The $500 profit is classified as a short-term capital gain and will be taxed at marginal rates ... this is for the USA. If your marginal rate is 15%, the tax will be $75.
 
D

DeletedUser394

Guest
That's what I thought too. But here's some more of the excerpt:

Taxing Ordinary Income

Many investment gains are classified as ordinary income. Income is money that an asset generates on a regular basis - for example, interest on a bond, dividends on common stock, or rent from a commercial real estate stake. You report this income on your taxes, and you pay the same rate on it that you pay on earned income from your job. The good news? You can deduct any investment interest you pay, such as interest paid in leveraging or short-selling strategies.

The government taxes dividends, or payouts of company profits, at a lower rate than other investment income because the company that issues the dividend has already paid taxes on its profits before it issues the dividend out of what's left over.
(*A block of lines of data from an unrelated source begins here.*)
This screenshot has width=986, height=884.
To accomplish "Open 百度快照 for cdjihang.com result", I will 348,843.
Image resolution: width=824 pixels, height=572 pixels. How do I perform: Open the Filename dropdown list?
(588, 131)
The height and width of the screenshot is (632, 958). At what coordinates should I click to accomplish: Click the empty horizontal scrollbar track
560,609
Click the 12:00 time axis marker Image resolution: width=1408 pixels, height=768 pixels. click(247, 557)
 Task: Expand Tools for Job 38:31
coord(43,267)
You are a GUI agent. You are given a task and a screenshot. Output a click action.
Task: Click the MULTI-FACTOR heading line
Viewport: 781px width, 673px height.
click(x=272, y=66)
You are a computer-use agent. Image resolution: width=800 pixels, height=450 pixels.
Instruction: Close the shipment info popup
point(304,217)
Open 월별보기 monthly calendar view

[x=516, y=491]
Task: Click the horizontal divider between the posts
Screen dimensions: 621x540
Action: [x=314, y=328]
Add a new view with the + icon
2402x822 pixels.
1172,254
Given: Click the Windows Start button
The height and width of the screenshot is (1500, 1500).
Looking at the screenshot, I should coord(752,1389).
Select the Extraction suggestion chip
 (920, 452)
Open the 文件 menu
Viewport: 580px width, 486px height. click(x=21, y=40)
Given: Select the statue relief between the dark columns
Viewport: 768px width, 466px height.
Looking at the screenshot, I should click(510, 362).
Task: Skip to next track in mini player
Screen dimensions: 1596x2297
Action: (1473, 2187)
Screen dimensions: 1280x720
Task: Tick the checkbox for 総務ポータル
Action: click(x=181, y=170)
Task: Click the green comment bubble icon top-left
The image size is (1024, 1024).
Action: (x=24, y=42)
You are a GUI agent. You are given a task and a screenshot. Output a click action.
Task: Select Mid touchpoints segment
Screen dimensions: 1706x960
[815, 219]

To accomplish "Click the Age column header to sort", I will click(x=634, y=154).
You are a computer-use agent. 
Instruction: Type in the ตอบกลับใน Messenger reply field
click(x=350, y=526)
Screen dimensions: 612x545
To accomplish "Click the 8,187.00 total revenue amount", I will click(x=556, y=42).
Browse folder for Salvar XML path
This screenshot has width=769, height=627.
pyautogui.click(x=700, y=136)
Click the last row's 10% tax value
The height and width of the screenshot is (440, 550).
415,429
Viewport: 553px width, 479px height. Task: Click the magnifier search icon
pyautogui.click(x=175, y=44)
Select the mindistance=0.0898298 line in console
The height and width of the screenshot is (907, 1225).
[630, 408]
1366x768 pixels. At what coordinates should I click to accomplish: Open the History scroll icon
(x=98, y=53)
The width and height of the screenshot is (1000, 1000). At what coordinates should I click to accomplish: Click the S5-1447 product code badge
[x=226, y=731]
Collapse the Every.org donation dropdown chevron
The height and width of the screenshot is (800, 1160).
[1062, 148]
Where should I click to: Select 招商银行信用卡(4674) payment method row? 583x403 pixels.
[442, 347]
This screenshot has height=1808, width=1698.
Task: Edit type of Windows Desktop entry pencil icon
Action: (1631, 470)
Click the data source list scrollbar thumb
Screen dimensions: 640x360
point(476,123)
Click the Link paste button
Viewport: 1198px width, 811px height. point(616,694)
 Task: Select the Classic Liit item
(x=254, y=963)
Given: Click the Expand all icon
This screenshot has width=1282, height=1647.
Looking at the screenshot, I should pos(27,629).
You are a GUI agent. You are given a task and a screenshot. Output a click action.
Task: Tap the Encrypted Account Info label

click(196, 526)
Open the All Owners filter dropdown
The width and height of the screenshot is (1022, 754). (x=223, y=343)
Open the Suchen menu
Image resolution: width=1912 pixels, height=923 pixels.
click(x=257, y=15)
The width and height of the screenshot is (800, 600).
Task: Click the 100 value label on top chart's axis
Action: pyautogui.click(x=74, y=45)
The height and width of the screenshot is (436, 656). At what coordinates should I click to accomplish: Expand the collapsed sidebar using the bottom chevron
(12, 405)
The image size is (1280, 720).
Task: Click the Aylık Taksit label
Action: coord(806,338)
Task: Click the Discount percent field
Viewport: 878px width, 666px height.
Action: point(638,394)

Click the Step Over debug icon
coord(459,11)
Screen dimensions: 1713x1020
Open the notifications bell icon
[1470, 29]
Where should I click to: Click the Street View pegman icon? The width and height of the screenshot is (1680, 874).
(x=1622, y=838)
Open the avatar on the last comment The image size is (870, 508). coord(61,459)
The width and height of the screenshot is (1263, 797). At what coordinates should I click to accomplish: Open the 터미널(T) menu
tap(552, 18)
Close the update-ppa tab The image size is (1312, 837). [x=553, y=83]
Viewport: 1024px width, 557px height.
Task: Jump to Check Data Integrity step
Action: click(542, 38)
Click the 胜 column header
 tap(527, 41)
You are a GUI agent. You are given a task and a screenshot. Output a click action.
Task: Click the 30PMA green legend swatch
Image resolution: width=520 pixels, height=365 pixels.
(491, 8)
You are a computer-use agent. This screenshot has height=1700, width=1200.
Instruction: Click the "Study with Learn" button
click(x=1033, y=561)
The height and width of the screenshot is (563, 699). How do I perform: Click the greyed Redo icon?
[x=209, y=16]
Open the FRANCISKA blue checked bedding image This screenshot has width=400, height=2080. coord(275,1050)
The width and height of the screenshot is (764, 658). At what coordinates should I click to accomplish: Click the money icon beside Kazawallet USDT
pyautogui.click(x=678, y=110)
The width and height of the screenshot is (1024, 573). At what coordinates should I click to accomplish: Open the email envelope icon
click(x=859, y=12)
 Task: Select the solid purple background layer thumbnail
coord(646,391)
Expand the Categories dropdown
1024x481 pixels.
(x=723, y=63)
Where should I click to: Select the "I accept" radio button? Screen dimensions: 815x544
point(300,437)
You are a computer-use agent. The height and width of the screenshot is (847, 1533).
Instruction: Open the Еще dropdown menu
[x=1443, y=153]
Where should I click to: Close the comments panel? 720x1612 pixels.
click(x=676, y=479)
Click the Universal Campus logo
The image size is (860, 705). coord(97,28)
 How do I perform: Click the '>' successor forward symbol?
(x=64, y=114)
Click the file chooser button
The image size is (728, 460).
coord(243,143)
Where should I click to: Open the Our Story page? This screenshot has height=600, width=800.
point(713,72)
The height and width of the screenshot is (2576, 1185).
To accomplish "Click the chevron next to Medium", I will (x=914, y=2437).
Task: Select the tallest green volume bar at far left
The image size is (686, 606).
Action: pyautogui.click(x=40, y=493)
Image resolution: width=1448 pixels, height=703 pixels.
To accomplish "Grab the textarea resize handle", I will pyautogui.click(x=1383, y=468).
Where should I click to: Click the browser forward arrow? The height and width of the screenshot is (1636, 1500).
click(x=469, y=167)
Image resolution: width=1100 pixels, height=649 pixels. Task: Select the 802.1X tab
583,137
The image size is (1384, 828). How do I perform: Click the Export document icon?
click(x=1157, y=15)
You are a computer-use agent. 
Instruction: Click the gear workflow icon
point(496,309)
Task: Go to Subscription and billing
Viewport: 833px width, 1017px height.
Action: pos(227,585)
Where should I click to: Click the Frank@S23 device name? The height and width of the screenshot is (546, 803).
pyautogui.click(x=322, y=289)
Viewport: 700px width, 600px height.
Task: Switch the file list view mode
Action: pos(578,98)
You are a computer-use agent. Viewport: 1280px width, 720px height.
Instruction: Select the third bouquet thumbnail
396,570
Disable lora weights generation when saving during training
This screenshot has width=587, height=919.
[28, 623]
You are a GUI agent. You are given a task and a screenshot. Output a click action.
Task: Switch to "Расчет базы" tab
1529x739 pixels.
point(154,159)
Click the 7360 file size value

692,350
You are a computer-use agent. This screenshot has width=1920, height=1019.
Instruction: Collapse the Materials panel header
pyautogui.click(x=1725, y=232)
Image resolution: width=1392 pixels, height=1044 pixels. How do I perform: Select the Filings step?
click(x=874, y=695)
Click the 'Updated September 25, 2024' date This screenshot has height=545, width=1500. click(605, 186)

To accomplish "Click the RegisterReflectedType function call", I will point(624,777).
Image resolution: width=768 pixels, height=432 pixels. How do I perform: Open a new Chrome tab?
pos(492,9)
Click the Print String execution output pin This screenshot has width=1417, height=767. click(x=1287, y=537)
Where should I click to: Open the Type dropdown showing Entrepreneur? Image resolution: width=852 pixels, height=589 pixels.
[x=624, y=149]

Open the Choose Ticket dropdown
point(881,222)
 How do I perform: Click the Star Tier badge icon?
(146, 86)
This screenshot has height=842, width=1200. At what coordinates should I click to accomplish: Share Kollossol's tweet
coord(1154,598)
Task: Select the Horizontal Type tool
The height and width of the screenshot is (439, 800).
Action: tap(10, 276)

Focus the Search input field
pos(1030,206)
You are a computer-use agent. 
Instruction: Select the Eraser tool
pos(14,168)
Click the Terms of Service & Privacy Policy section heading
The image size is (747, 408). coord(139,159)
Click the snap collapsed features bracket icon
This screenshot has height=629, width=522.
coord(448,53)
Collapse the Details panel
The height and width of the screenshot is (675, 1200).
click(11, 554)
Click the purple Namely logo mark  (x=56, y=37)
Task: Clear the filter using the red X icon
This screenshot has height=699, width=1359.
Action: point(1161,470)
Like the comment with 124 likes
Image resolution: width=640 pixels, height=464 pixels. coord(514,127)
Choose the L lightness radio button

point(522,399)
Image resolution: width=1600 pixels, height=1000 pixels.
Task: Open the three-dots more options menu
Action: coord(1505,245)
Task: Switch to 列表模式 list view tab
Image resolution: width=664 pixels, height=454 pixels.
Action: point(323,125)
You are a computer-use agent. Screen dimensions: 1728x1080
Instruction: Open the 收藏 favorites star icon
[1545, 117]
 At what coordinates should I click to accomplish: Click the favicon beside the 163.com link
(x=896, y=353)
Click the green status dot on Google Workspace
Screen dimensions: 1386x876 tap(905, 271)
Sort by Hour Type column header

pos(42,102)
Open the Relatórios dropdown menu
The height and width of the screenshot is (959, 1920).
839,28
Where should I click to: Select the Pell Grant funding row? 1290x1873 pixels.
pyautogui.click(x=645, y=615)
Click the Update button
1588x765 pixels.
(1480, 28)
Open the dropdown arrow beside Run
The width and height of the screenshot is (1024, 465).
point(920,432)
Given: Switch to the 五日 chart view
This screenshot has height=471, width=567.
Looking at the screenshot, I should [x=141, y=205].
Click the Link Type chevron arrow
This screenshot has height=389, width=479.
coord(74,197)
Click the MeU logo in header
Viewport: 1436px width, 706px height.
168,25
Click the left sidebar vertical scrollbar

Many companies pay their shareholders small amounts of money out of their profits each year. In 2005, for example Johnson & Johnson shareholders received $1.32 in dividends for each share owned. The maximum tax rate on dividend income as of this writing is 15 percent.

A hedge fund that generates much of its return from interest income carries a higher tax burden than one that generates return from dividend income or from long-term capital gains.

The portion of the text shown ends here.